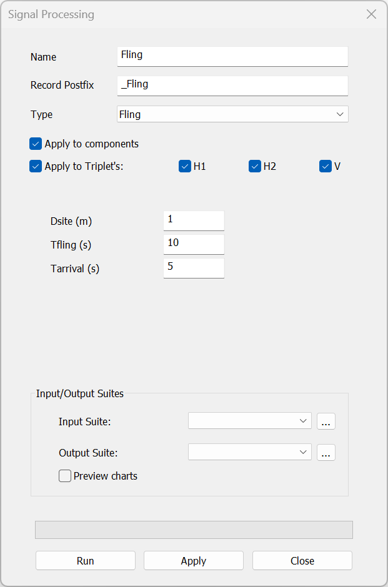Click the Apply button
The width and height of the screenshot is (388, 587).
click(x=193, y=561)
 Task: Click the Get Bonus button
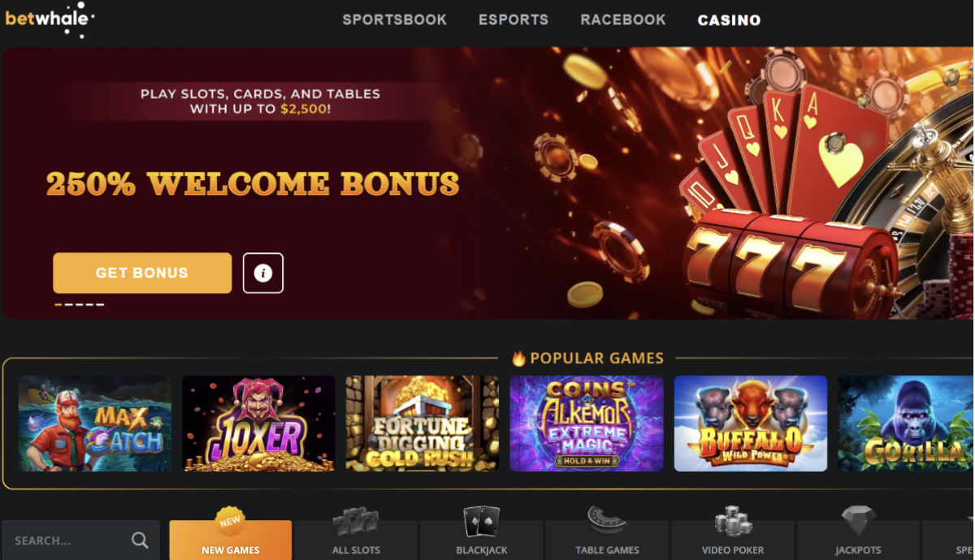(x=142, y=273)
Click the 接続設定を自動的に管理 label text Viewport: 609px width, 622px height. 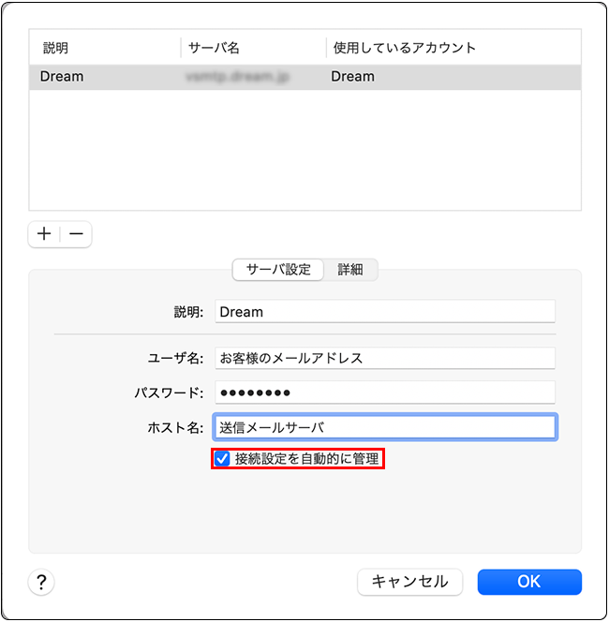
▬▬▬
STATED PROBLEM
Copy the data above line for line, without any changes, and leave the pictures out of your copy.

EXERCISE RESPONSE
Click the Apply button
The width and height of the screenshot is (388, 587).
click(x=193, y=561)
 Task: Click the Get Bonus button
(x=142, y=273)
Click the 接続設定を自動的に管理 label text Viewport: 609px width, 622px height. 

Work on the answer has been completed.